> _WORK INSTRUCTIONS_: Find where "Screen dimensions: 1255x627" occurs in the data below, and retype that line and every later line exactly.

Saved data entries
• • • • •
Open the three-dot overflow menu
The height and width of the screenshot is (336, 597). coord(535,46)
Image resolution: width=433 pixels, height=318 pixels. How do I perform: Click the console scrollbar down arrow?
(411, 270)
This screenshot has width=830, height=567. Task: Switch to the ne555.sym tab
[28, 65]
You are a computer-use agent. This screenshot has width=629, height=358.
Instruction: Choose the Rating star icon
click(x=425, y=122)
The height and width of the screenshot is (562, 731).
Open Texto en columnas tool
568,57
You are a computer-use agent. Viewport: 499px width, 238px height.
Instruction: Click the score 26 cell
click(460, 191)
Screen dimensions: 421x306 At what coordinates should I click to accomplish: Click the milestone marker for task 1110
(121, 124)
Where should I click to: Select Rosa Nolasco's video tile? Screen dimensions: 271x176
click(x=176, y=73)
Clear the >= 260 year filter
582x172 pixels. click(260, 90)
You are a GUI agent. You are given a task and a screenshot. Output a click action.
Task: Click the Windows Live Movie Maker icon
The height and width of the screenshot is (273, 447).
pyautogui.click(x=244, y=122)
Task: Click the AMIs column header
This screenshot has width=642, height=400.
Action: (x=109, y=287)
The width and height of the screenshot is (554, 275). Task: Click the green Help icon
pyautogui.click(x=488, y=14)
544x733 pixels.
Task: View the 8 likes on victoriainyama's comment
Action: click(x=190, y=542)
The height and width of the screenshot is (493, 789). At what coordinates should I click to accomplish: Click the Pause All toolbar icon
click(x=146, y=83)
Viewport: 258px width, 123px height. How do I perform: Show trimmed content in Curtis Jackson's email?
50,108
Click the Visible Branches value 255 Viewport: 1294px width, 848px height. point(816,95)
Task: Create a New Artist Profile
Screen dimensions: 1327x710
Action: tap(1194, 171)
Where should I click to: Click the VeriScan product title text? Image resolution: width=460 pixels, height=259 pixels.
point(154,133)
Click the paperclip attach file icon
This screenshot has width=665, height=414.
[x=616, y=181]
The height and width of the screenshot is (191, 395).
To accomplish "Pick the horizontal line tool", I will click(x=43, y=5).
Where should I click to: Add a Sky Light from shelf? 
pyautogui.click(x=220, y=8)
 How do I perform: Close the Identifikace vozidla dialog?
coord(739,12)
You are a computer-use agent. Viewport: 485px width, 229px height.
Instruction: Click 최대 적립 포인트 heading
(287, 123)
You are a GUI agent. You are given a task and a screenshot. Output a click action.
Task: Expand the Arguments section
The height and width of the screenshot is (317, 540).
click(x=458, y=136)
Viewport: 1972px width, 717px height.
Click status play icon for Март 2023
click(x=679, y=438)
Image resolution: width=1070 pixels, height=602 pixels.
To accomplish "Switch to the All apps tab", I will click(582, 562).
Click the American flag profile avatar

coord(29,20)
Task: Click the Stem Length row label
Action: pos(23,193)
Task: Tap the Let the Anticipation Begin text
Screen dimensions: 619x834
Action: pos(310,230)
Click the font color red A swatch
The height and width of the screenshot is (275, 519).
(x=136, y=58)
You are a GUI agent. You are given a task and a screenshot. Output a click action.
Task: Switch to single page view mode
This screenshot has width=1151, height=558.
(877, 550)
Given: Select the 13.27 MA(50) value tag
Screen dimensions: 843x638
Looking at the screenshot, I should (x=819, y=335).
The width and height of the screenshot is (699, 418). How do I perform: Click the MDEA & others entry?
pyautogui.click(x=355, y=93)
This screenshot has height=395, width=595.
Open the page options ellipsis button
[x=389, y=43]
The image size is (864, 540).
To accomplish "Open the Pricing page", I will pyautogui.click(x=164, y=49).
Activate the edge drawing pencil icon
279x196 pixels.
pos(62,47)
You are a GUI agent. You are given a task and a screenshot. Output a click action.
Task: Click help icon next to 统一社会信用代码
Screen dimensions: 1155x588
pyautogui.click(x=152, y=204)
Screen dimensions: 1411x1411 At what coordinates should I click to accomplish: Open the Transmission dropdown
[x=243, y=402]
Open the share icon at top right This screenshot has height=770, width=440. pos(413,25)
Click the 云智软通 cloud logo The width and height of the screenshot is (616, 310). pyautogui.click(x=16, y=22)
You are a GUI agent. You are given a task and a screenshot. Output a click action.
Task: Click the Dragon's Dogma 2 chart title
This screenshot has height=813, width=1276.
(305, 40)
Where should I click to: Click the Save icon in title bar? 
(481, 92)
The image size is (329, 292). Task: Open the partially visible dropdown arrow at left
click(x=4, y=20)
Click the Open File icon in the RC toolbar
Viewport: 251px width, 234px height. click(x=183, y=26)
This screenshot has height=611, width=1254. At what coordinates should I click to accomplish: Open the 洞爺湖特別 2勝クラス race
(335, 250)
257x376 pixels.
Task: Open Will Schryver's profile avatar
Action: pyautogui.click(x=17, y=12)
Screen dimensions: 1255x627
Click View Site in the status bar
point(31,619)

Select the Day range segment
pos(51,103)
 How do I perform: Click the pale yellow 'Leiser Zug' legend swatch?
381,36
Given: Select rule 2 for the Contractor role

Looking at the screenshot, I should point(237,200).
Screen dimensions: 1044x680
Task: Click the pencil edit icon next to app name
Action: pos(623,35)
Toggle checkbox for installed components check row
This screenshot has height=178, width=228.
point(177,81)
• • • • •
> _FINISHED EXERCISE_:
Screen dimensions: 1255x627
Click View Site in the status bar
point(31,619)

Select the Day range segment
pos(51,103)
 How do I perform: Click the pale yellow 'Leiser Zug' legend swatch?
381,36
Given: Select rule 2 for the Contractor role

Looking at the screenshot, I should point(237,200).
Screen dimensions: 1044x680
Task: Click the pencil edit icon next to app name
Action: pos(623,35)
Toggle checkbox for installed components check row
This screenshot has height=178, width=228.
point(177,81)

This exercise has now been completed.